## AIM OF THE EXERCISE
From the first line to the last, repeat the data exactly and drop the pictures.

## Collected data entries

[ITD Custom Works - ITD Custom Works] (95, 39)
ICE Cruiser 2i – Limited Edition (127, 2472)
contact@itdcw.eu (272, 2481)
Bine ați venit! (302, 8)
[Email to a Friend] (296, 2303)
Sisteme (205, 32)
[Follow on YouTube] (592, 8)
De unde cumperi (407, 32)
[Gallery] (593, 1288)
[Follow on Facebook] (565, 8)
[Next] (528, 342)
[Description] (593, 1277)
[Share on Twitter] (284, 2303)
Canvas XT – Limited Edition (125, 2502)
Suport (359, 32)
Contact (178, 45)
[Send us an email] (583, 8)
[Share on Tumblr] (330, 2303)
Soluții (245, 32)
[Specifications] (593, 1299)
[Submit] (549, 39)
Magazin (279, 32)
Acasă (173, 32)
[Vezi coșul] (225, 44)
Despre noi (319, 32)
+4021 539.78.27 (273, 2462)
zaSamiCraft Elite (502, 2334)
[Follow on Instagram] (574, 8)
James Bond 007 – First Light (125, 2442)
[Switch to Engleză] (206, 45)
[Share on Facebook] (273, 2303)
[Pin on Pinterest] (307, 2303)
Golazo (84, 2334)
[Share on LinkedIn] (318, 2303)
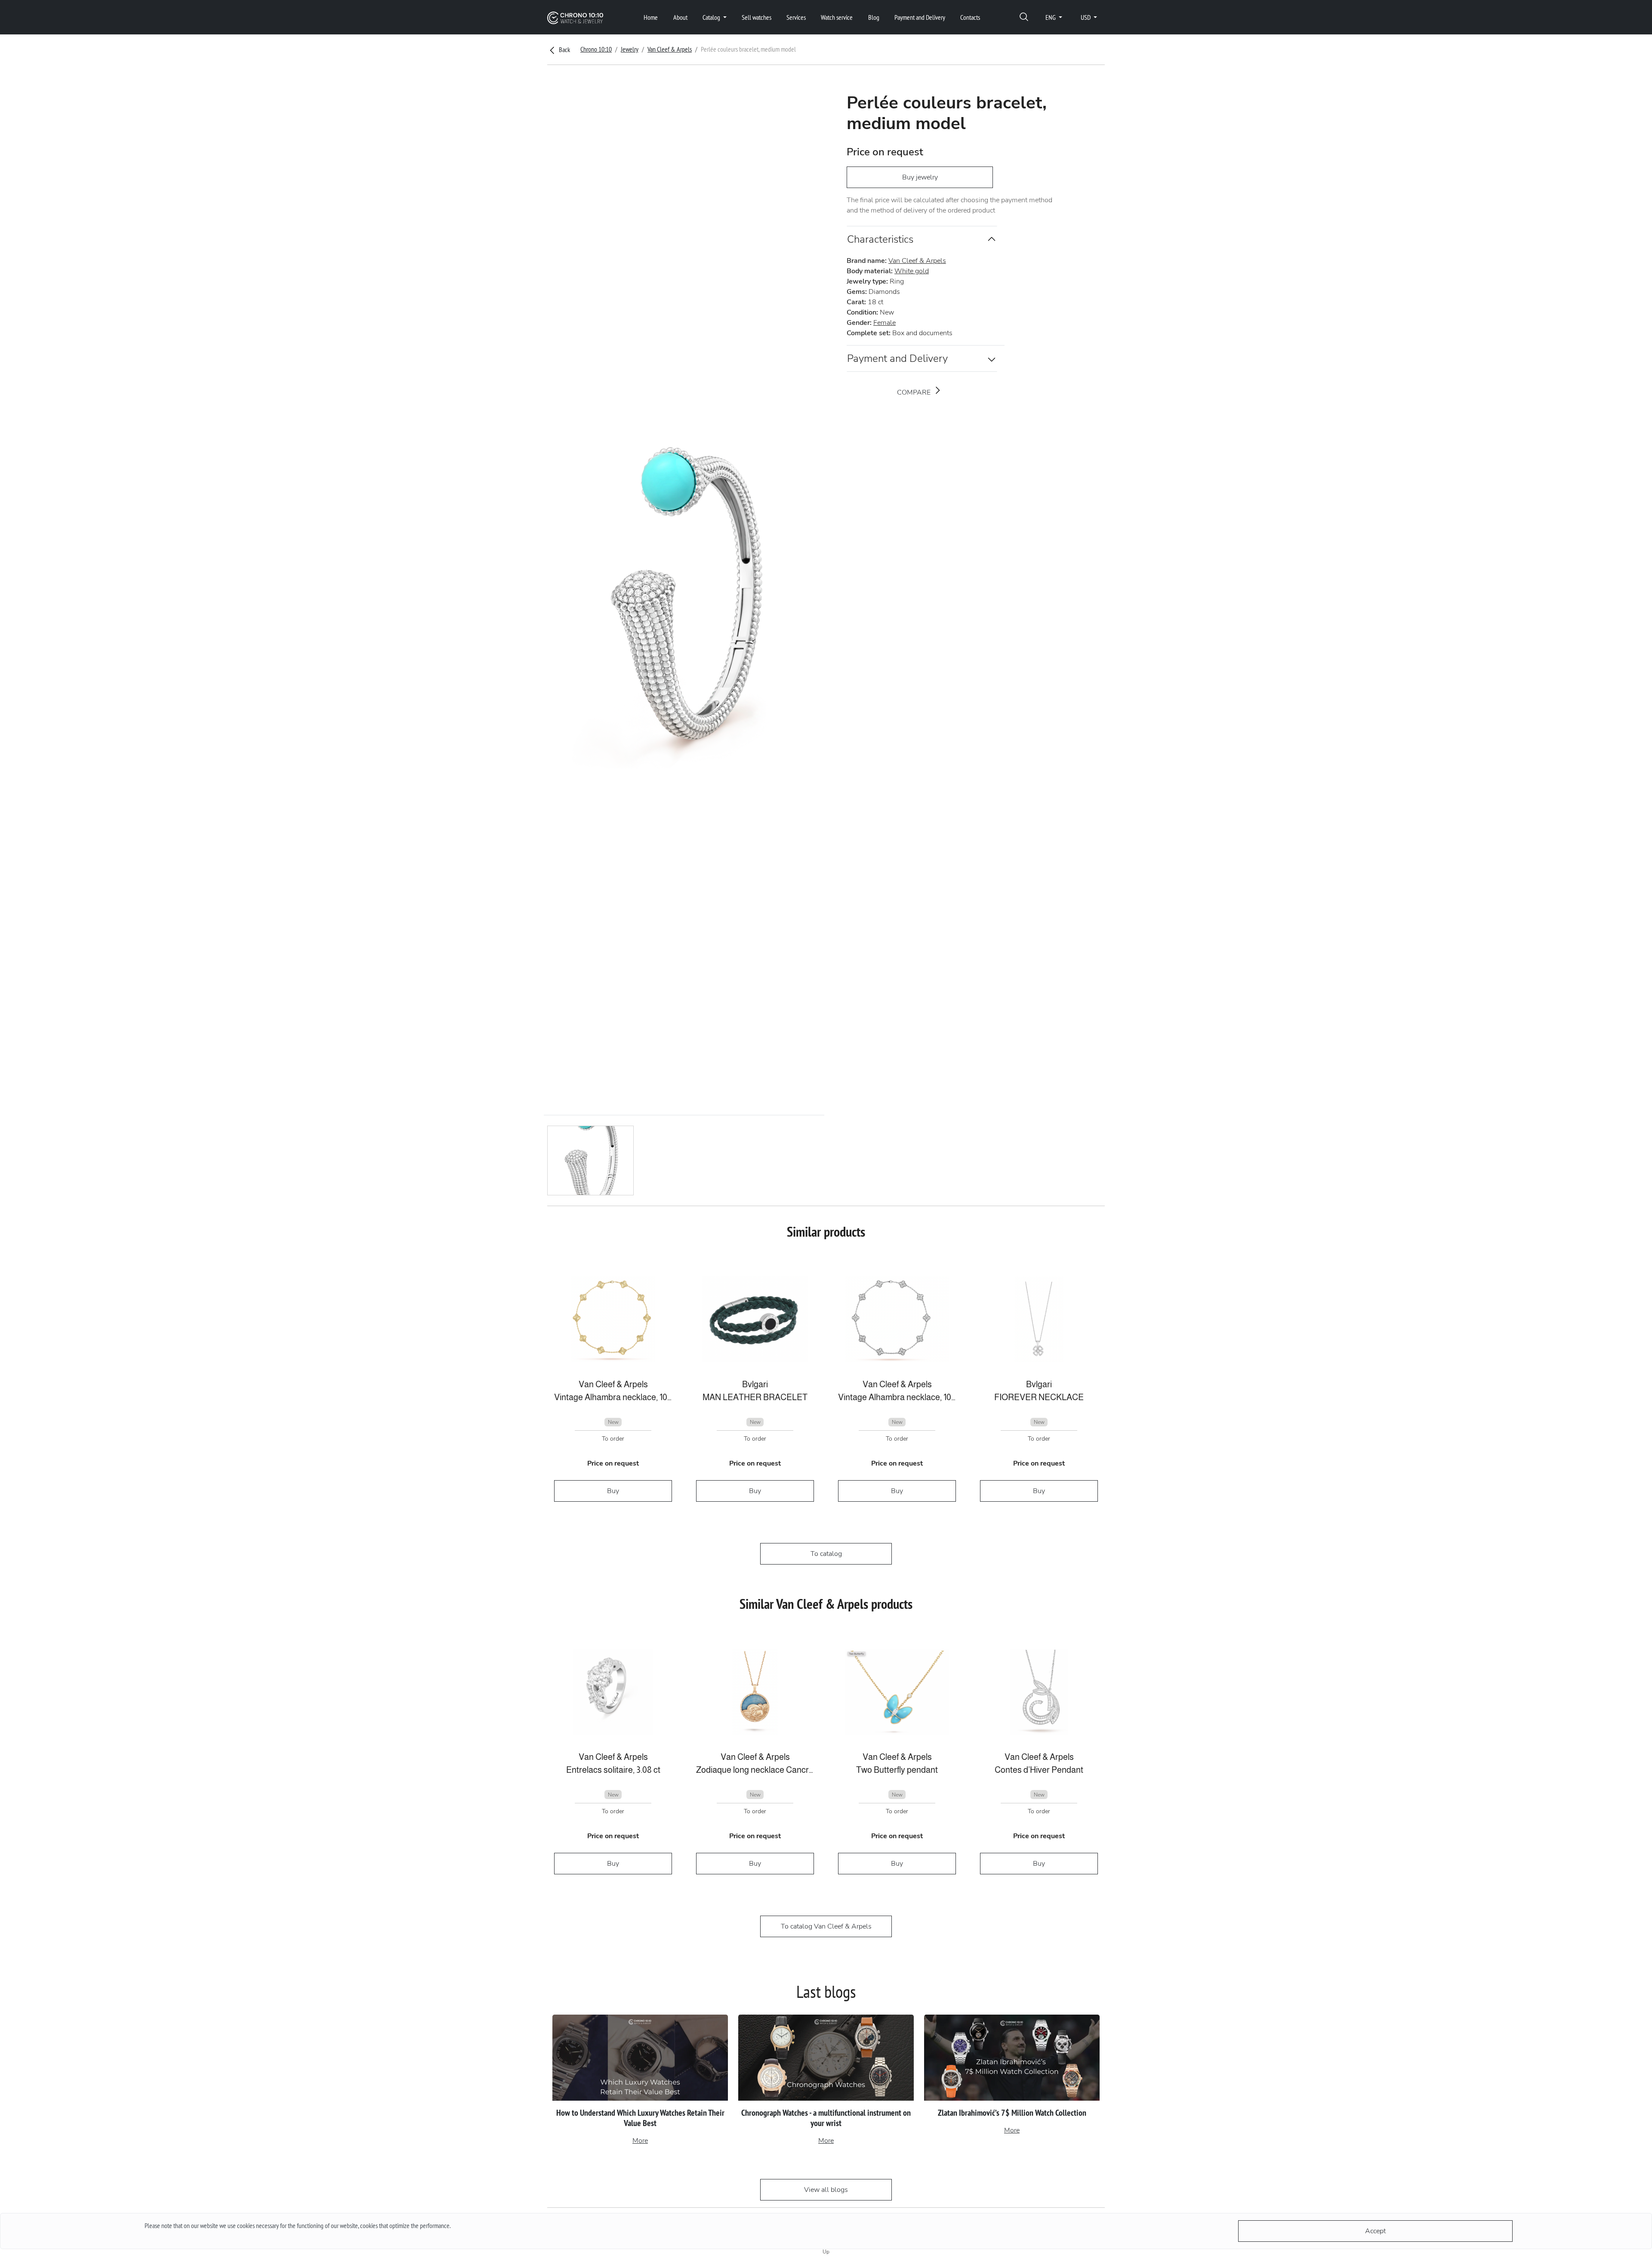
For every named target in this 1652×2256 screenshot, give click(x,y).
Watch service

## EXERCISE ANSWER
[ITD Custom Works - ITD Custom Works] (95, 39)
ICE Cruiser 2i – Limited Edition (127, 2472)
contact@itdcw.eu (272, 2481)
Bine ați venit! (302, 8)
[Email to a Friend] (296, 2303)
Sisteme (205, 32)
[Follow on YouTube] (592, 8)
De unde cumperi (407, 32)
[Gallery] (593, 1288)
[Follow on Facebook] (565, 8)
[Next] (528, 342)
[Description] (593, 1277)
[Share on Twitter] (284, 2303)
Canvas XT – Limited Edition (125, 2502)
Suport (359, 32)
Contact (178, 45)
[Send us an email] (583, 8)
[Share on Tumblr] (330, 2303)
Soluții (245, 32)
[Specifications] (593, 1299)
[Submit] (549, 39)
Magazin (279, 32)
Acasă (173, 32)
[Vezi coșul] (225, 44)
Despre noi (319, 32)
+4021 539.78.27 (273, 2462)
zaSamiCraft Elite (502, 2334)
[Follow on Instagram] (574, 8)
James Bond 007 – First Light (125, 2442)
[Switch to Engleză] (206, 45)
[Share on Facebook] (273, 2303)
[Pin on Pinterest] (307, 2303)
Golazo (84, 2334)
[Share on LinkedIn] (318, 2303)
For every named target in this 1652×2256 screenshot, give click(x,y).
Watch service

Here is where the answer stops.